Version 9 of gotcha

Updated 2012-12-12 09:24:13 by Twylite

This is a term meaning unexpected side effect, behavior, consequence, requirement, etc.

You frequently run into these in the worst possible moment.

For example, a Tcl gotcha is the (at least pre-8.5) Tcl treatment of numbers with leading 0. While there is a perfectly understandable reason for 010 meaning 8, if someone was writing code expecting to generate numbers from 000 to 999, they would experience gotchas with 008 , which isn't a valid octal number...

Another Tcl gotcha is to hand arbitrary strings, read from the user or a file/command, directly into a list operation without first ensuring that the contents is, in actuality, a list.

I don't intend the above as a complaint about Tcl.
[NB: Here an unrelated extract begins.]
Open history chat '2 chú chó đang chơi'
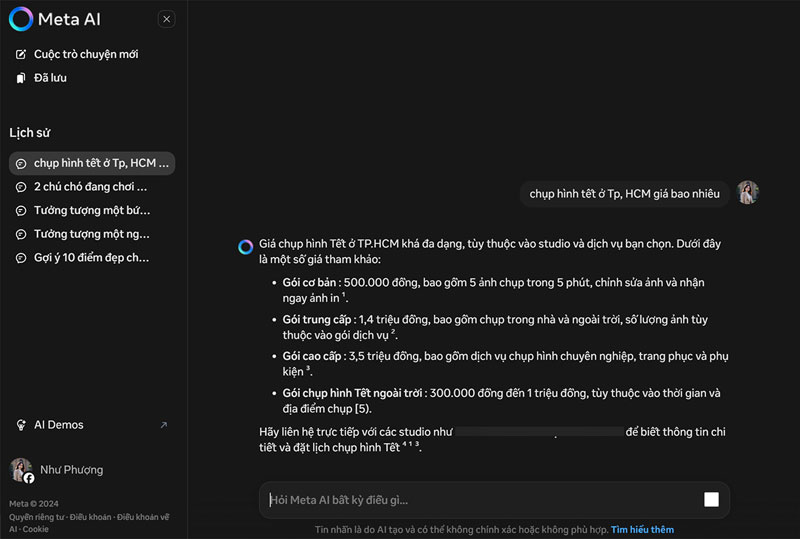The width and height of the screenshot is (800, 539). (x=90, y=187)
I intend it as an example of a gotcha (at least to someone brand new to Tcl... once you hit that one, you generally become paranoid about it...)


RS One possible gotcha is switch -- always use "--" before the switch variable, since if the value of the switch variable starts with "-", you'll get a syntax error.
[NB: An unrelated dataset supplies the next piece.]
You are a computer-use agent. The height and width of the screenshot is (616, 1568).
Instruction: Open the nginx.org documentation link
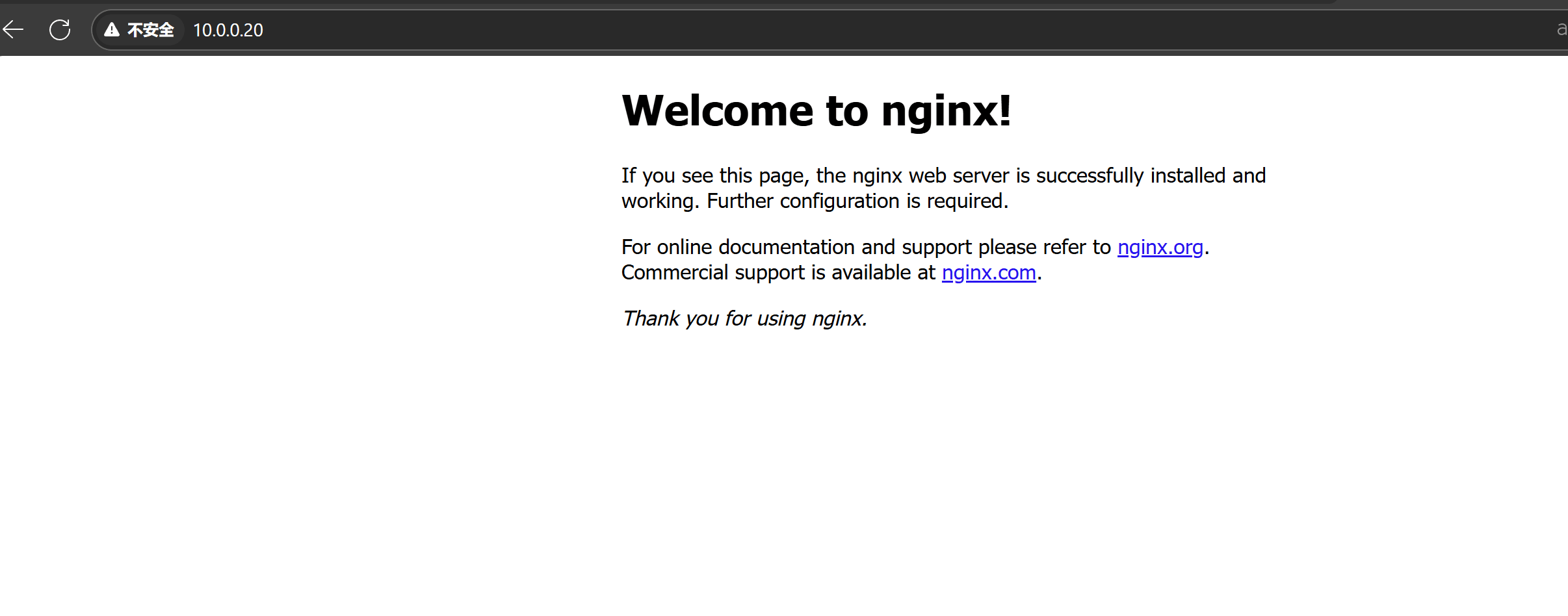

KPV Also, comments w/i switch, while possible, are tricky.

RS 2010-05-10 A similar gotcha is in the text search subcommand - although the misunderstanding could be avoided by counting non-optional arguments from the end,

 set whatever -this
 $t search $whatever 1.0

raises an error that "-this" is an undefined switch. For robustness, use

 $t search -- $whatever 1.0

if the slightest possibility exists that $whatever might start with a dash.


RS 2010-02-24: Yet another gotcha we ran into last night: Consider a function

 proc f x {
    if {$x == "00000000"} {
        puts "$x is NULL"
    }
 }

which reported

 0E123456 is NULL

How so? Bug? No -- feature. With the == comparison operator, the operands are tried to match as integers, floats, or then as strings. And the $x in this case, though meant as a pointer in hex, could be parsed as float - with the numeric value of 0, which is numerically equivalent to 00000000. The solution of course was to use the eq operator instead.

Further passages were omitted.